• _Problem requirements_:
Below are lines of data, and only some are wanted. Please repeat exactly those from the line that has "Click the Reset button" through the line that has "Given: Click the back arrow in left panel".
::: Records for the task
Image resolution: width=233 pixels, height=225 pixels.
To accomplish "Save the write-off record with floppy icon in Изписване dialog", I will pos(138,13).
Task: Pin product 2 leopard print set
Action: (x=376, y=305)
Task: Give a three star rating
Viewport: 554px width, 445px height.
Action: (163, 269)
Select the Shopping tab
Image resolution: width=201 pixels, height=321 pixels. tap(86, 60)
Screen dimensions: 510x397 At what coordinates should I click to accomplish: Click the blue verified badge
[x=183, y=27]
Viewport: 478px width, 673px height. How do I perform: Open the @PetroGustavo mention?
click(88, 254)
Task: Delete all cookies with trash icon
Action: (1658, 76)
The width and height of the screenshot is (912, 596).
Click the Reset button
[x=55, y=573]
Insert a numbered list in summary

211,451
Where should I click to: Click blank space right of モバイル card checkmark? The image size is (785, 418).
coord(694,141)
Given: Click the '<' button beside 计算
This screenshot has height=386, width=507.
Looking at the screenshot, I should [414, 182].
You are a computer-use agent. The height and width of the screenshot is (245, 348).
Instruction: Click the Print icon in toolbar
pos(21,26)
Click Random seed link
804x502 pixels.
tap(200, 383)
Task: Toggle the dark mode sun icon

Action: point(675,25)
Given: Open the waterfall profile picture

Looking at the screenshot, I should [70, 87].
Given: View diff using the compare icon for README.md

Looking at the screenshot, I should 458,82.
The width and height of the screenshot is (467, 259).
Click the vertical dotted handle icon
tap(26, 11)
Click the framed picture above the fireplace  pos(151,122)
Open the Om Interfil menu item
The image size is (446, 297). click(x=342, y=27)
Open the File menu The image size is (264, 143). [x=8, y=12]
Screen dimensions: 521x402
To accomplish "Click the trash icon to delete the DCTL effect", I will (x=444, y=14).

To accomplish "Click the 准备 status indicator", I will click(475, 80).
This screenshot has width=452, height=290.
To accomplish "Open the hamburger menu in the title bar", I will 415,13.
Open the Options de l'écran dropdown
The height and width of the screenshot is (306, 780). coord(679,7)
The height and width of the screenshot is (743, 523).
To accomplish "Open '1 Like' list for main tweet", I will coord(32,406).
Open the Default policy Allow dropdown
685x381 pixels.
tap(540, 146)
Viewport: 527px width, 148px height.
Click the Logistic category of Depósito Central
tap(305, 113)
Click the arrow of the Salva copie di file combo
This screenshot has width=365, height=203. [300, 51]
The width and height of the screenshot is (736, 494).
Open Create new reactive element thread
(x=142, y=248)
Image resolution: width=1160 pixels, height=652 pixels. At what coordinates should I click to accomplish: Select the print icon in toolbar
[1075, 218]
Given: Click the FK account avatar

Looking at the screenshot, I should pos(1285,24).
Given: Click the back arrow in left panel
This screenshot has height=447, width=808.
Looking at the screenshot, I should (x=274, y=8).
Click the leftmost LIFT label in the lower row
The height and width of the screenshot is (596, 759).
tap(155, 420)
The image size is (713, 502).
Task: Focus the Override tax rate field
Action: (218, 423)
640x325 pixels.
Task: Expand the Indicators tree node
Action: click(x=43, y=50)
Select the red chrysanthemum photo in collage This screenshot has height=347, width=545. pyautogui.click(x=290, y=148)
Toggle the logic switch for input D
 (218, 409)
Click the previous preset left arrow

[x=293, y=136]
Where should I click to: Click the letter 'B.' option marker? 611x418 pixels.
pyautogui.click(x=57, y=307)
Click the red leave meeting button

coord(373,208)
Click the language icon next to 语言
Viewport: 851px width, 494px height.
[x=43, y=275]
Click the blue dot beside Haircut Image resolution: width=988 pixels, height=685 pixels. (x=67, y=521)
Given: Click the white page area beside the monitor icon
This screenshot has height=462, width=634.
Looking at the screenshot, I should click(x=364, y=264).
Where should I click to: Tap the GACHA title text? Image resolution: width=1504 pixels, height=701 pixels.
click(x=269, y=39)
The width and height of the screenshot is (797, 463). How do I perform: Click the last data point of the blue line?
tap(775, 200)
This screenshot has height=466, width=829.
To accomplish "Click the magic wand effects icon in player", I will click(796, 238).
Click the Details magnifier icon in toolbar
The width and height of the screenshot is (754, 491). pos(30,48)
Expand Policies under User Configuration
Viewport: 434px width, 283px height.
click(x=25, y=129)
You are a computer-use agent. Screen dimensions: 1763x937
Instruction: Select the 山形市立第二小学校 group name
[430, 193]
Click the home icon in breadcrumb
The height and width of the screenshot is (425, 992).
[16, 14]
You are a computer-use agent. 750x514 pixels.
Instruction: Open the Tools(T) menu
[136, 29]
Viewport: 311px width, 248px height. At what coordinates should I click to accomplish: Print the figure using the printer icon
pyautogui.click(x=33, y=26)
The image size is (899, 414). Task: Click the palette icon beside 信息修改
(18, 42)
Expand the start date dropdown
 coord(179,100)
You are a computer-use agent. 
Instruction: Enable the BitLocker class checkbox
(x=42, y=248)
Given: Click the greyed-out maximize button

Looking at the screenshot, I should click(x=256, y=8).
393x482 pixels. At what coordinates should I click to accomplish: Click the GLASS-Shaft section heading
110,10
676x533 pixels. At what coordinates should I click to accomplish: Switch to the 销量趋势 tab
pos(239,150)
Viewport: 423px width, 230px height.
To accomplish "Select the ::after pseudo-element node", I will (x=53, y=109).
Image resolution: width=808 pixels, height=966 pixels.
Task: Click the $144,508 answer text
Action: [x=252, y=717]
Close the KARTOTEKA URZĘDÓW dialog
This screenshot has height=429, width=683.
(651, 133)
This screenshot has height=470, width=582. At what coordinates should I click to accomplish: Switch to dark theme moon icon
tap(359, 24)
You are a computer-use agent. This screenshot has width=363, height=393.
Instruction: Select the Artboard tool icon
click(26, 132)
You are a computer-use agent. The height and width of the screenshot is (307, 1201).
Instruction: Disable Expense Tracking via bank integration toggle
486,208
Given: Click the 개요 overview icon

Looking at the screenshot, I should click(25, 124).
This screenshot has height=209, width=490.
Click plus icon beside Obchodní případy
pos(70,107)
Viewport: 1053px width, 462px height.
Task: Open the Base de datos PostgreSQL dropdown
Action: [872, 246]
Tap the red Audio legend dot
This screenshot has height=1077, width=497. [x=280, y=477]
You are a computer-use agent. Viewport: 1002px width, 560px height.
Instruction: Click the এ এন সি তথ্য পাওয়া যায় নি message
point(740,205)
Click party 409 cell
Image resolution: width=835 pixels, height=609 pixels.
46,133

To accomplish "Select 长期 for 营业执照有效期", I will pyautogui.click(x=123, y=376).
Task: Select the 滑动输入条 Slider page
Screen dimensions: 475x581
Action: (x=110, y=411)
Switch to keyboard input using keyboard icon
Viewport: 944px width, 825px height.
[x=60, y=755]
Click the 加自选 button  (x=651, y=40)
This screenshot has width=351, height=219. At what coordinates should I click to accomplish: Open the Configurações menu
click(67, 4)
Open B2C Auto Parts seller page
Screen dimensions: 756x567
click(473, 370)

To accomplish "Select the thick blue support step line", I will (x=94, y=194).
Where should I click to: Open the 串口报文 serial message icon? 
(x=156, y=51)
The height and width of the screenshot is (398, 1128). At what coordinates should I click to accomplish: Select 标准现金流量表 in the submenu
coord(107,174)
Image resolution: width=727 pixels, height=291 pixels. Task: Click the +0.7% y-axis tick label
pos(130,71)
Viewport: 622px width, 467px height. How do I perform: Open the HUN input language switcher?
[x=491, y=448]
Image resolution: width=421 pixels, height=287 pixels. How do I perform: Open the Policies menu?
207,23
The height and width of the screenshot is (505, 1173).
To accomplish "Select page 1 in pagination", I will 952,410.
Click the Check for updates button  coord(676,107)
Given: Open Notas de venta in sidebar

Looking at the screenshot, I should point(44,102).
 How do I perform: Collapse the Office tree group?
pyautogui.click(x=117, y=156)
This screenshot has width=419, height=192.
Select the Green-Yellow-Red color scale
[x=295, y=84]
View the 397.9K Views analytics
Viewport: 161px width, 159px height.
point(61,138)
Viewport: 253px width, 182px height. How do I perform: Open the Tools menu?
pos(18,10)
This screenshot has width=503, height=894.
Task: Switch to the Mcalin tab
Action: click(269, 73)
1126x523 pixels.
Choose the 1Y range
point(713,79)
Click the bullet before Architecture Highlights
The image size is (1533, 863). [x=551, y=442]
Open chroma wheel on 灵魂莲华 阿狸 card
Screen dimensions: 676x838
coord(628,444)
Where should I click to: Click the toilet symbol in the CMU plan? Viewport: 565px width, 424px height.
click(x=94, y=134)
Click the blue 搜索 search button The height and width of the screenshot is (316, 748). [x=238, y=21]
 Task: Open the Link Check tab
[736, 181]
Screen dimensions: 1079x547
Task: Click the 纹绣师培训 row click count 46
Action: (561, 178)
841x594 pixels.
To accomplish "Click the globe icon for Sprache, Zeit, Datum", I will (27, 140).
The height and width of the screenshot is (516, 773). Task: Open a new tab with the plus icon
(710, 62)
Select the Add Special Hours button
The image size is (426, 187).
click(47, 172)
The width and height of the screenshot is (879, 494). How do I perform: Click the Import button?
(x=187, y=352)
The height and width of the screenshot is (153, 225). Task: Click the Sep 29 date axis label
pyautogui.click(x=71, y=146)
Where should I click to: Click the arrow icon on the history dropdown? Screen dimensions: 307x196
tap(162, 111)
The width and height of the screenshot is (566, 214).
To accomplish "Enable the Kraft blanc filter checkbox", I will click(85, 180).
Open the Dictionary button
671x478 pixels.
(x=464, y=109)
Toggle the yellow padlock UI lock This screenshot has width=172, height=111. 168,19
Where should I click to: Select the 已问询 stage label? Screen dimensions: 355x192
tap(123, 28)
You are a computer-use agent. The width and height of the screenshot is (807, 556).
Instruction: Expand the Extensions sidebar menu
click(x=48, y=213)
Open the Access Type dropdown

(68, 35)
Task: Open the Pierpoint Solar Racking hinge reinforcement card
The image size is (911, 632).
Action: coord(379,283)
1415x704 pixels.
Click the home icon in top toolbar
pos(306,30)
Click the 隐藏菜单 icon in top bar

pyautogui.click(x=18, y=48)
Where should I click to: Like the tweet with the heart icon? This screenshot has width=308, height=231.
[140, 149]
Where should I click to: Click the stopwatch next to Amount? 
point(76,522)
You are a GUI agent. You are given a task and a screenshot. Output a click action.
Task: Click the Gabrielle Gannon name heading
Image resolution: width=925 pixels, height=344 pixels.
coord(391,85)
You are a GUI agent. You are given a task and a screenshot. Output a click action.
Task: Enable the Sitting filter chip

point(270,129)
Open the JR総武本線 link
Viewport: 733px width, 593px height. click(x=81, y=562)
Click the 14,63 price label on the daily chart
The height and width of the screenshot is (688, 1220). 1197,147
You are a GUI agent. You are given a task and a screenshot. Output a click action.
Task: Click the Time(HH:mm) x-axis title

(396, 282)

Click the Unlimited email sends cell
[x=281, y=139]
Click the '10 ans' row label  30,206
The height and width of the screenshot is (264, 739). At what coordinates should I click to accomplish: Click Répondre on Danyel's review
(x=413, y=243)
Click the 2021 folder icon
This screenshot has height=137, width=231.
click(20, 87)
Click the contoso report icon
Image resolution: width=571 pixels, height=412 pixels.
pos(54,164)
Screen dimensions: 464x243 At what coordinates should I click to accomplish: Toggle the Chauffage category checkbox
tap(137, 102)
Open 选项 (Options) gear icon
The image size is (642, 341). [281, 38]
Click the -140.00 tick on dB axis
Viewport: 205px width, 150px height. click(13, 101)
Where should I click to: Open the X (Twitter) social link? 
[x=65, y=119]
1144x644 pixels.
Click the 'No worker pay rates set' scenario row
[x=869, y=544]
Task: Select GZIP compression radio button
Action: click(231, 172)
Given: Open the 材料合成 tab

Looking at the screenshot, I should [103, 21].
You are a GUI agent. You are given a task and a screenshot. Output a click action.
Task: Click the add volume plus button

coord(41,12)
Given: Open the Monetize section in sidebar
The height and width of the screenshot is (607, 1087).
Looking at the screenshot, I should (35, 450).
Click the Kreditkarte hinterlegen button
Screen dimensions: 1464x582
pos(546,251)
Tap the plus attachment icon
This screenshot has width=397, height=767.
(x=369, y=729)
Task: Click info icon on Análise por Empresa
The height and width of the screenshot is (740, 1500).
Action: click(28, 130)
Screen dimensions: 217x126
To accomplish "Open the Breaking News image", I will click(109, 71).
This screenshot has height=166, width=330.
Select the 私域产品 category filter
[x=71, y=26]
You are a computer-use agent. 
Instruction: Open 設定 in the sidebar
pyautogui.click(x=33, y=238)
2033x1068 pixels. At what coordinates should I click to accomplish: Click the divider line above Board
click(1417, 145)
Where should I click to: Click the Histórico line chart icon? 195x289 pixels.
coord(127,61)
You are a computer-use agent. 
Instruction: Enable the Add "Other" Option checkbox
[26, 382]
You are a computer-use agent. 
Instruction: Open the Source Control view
::::::
• _Result of the task_:
Click the Reset button
[x=55, y=573]
Insert a numbered list in summary

211,451
Where should I click to: Click blank space right of モバイル card checkmark? The image size is (785, 418).
coord(694,141)
Given: Click the '<' button beside 计算
This screenshot has height=386, width=507.
Looking at the screenshot, I should [414, 182].
You are a computer-use agent. The height and width of the screenshot is (245, 348).
Instruction: Click the Print icon in toolbar
pos(21,26)
Click Random seed link
804x502 pixels.
tap(200, 383)
Task: Toggle the dark mode sun icon

Action: point(675,25)
Given: Open the waterfall profile picture

Looking at the screenshot, I should [70, 87].
Given: View diff using the compare icon for README.md

Looking at the screenshot, I should 458,82.
The width and height of the screenshot is (467, 259).
Click the vertical dotted handle icon
tap(26, 11)
Click the framed picture above the fireplace  pos(151,122)
Open the Om Interfil menu item
The image size is (446, 297). click(x=342, y=27)
Open the File menu The image size is (264, 143). [x=8, y=12]
Screen dimensions: 521x402
To accomplish "Click the trash icon to delete the DCTL effect", I will (x=444, y=14).

To accomplish "Click the 准备 status indicator", I will click(475, 80).
This screenshot has width=452, height=290.
To accomplish "Open the hamburger menu in the title bar", I will 415,13.
Open the Options de l'écran dropdown
The height and width of the screenshot is (306, 780). coord(679,7)
The height and width of the screenshot is (743, 523).
To accomplish "Open '1 Like' list for main tweet", I will coord(32,406).
Open the Default policy Allow dropdown
685x381 pixels.
tap(540, 146)
Viewport: 527px width, 148px height.
Click the Logistic category of Depósito Central
tap(305, 113)
Click the arrow of the Salva copie di file combo
This screenshot has width=365, height=203. [300, 51]
The width and height of the screenshot is (736, 494).
Open Create new reactive element thread
(x=142, y=248)
Image resolution: width=1160 pixels, height=652 pixels. At what coordinates should I click to accomplish: Select the print icon in toolbar
[1075, 218]
Given: Click the FK account avatar

Looking at the screenshot, I should pos(1285,24).
Given: Click the back arrow in left panel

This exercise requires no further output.